Neutralité
Pour limiter le réchauffement climatique, une seule solution : la neutralité carbone. C’est l’objectif impératif pour ne pas dépasser les deux degrés fatidiques de hausse des températures, ou encore mieux 1,5 degrés. Comment faire pour y parvenir ?
Neutralité carbone, bien sûr, en ces temps où l’effet de serre devient l’ennemi numéro 1. Nous sommes addictes au carbone depuis des millénaires. Pas de problème tant que ledit carbone était celui récolté à la surface de la planète, dans une forme de cycle régénérateur, mais les choses ont changé quand l’humanité a extrait le charbon, puis le pétrole et le gaz des entrailles de la terre. Nous remettons en circulation dans l’atmosphère des quantités de carbone emmagasinées au cours de centaines de millénaires, et ça n’est pas du tout la même chose.
La France, à la suite de la COP21 et des accords de Paris, s’est donné pour objectif la neutralité carbone en 2050, avec une stratégie bas carbone et des programmations pluriannuelles de l’énergie. Au menu, des économies d’énergie et le recours aux énergies décarbonées, plus des puits de carbone pour en absorber le maximum possible sur notre territoire. Certains regrettent un manque d’ambition, mais il faut reconnaître que la tâche est difficile, comme tout sevrage. D’autant que les indicateurs sont trompeurs.

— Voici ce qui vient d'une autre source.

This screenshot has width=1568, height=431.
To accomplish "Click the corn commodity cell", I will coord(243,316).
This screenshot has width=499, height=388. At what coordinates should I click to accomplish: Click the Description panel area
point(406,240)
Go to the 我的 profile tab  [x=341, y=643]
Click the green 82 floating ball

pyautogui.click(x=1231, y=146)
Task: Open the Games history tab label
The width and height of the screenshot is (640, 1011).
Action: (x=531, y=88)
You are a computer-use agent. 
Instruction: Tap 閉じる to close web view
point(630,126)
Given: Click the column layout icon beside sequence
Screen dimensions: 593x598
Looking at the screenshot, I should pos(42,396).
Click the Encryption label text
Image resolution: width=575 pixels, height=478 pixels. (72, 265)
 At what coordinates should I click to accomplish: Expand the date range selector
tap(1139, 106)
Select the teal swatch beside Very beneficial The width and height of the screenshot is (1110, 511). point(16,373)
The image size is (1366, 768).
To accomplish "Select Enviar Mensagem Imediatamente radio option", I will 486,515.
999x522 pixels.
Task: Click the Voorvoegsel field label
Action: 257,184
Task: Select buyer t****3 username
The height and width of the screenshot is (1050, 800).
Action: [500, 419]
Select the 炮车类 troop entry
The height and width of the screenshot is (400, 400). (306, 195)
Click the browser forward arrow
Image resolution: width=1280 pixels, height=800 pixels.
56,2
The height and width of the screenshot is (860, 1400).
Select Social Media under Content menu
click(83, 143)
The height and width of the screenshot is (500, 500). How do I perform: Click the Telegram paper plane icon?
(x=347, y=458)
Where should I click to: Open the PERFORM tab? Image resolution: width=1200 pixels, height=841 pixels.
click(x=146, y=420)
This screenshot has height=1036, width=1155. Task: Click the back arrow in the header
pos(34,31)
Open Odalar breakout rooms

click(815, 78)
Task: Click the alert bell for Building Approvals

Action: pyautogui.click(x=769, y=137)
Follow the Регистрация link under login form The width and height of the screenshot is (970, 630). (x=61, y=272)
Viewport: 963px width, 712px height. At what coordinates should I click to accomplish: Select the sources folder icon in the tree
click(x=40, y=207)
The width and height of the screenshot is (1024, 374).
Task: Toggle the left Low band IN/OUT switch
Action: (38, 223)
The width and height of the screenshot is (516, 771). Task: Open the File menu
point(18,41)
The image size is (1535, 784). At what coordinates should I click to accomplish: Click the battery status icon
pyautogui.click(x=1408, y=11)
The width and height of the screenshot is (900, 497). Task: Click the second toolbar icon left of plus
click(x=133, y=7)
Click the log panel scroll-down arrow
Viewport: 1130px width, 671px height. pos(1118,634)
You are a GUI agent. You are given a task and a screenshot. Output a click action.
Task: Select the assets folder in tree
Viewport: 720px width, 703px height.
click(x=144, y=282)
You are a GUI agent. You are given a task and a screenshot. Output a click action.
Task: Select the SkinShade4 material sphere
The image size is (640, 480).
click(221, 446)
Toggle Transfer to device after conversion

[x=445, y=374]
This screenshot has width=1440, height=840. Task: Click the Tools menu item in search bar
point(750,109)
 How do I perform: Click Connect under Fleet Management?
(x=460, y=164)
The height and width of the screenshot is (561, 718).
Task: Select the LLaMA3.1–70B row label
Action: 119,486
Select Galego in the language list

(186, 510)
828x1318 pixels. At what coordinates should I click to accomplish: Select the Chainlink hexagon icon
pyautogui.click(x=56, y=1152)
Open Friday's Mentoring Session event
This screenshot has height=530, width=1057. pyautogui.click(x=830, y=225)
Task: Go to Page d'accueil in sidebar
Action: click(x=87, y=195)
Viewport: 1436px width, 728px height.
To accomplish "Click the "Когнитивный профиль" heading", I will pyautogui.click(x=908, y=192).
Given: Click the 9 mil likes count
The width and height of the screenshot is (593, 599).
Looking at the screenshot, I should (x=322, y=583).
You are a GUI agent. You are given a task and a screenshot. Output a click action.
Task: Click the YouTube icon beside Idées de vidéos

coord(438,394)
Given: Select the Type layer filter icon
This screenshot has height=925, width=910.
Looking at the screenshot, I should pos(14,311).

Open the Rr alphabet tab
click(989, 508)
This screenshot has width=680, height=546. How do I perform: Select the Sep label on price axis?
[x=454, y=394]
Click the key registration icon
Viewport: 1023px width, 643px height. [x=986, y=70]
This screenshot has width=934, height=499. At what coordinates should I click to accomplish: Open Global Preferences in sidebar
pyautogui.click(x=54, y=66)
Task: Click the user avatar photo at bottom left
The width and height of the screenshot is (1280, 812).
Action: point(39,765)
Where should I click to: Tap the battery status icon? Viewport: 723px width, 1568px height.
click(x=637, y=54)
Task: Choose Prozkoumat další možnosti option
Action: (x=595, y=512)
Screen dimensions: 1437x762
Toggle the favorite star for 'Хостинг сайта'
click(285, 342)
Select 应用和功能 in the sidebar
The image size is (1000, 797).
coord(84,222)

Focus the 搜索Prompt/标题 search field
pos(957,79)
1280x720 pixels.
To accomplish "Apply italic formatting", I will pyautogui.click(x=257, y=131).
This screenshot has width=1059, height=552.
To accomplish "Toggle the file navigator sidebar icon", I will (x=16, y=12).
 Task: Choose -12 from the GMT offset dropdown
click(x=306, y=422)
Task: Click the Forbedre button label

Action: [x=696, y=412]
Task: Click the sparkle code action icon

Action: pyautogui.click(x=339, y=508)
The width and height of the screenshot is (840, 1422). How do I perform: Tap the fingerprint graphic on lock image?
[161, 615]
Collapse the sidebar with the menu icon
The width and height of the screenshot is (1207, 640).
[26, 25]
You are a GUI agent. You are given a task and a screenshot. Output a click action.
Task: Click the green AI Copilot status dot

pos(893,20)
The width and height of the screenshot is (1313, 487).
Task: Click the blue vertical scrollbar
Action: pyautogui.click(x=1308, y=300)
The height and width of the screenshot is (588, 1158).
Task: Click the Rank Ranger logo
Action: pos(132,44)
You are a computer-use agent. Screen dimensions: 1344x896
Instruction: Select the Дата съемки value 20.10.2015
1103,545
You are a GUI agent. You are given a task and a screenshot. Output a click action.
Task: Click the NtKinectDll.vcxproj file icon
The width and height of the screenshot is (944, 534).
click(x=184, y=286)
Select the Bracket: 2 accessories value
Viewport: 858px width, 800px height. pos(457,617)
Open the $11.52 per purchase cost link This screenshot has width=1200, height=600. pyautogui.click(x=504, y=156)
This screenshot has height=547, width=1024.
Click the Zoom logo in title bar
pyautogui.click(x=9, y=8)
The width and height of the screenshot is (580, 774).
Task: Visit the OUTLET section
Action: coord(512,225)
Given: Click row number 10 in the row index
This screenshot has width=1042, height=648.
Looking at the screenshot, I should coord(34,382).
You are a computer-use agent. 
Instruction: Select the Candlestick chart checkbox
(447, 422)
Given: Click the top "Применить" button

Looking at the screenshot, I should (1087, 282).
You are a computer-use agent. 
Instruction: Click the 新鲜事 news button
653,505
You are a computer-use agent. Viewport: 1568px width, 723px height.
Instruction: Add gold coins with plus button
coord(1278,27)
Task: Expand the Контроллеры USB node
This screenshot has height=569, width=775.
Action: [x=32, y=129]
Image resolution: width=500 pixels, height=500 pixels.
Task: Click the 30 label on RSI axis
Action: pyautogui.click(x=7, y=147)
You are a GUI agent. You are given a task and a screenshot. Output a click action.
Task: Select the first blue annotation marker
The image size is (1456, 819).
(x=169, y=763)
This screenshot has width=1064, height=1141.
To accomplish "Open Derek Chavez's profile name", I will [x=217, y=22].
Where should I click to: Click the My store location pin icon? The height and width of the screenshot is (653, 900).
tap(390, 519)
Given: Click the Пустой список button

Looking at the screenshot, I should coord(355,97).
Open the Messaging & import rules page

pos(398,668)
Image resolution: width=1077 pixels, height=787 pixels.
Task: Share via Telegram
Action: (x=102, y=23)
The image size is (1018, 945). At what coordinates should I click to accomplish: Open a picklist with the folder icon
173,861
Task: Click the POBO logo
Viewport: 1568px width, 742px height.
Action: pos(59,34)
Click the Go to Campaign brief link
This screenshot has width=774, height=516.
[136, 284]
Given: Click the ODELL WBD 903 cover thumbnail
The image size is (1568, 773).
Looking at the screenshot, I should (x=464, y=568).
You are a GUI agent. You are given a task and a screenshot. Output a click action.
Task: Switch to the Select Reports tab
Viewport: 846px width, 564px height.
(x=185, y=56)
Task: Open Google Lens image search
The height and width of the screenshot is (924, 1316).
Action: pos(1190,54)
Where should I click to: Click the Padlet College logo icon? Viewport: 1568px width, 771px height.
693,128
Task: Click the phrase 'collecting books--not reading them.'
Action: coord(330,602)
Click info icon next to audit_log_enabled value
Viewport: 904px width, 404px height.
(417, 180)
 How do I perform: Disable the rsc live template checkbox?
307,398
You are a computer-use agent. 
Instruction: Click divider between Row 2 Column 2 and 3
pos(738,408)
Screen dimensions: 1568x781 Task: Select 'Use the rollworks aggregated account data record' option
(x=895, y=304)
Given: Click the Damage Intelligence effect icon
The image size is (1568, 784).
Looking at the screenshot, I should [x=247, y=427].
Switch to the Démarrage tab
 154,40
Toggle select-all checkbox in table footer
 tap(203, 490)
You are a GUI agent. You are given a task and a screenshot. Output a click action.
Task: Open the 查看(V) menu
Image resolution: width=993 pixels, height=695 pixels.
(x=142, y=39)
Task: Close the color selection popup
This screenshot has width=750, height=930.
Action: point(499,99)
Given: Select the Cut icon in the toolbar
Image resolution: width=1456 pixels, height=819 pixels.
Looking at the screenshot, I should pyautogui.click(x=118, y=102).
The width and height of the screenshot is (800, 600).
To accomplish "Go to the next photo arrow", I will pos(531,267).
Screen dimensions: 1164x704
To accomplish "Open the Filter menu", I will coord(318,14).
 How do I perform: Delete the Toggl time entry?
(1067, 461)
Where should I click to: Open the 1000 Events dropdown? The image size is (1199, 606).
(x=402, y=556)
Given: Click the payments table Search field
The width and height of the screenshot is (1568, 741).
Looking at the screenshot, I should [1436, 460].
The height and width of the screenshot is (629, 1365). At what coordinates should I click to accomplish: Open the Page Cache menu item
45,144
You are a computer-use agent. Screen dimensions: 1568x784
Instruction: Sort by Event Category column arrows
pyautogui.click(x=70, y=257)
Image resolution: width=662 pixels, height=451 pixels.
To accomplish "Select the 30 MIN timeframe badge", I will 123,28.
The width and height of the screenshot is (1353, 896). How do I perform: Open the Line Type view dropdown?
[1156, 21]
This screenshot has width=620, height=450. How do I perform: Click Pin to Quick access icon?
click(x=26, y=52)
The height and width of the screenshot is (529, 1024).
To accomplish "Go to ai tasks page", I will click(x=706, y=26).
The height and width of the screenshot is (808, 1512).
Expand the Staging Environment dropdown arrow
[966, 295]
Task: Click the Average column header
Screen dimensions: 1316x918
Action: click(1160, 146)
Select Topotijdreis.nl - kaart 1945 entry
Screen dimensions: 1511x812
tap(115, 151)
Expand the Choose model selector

Nos émissions de gaz à effet de serre sont en effet en baisse, mais pas notre « empreinte carbone », qui ne cesse de croître malgré une inflexion au début de la décennie 2010.
Il ne faut pas se limiter au carbone émis sur notre territoire. Les délocalisations seraient alors une solution à ce problème, mais l’effet de serre ne connait pas de frontières. Il faut intégrer le carbone émis du fait de notre mode de vie, de nos consommations, quel que soit le lieu d’où il a été émis dans l’atmosphère. La production d’un ordinateur, par exemple, avec son écran, représente environ un dixième de notre empreinte moyenne annuelle (1 tonne pour une empreinte de l’ordre de 11 tonnes de CO2), et elle est comptabilisée quelque part en Asie. Sa consommation, affectée au lieu d’usage, est beaucoup plus faible, sans parler des data centers qui sont un peu partout dans le monde et qui consomment également. Notre empreinte carbone limitée aux émissions sur notre territoire, ne donne qu’une idée partielle de notre impact sur l’effet de serre. Globalement, il faut ajouter un tiers à nos émissions nationales, après avoir déduit le carbone exporté, celui des produits fabriqués en France pour un usage ailleurs. Chiffres provisoires et à revoir régulièrement, car nous assistons à une baisse continue de nos émissions et une hausse en parallèle du carbone importé.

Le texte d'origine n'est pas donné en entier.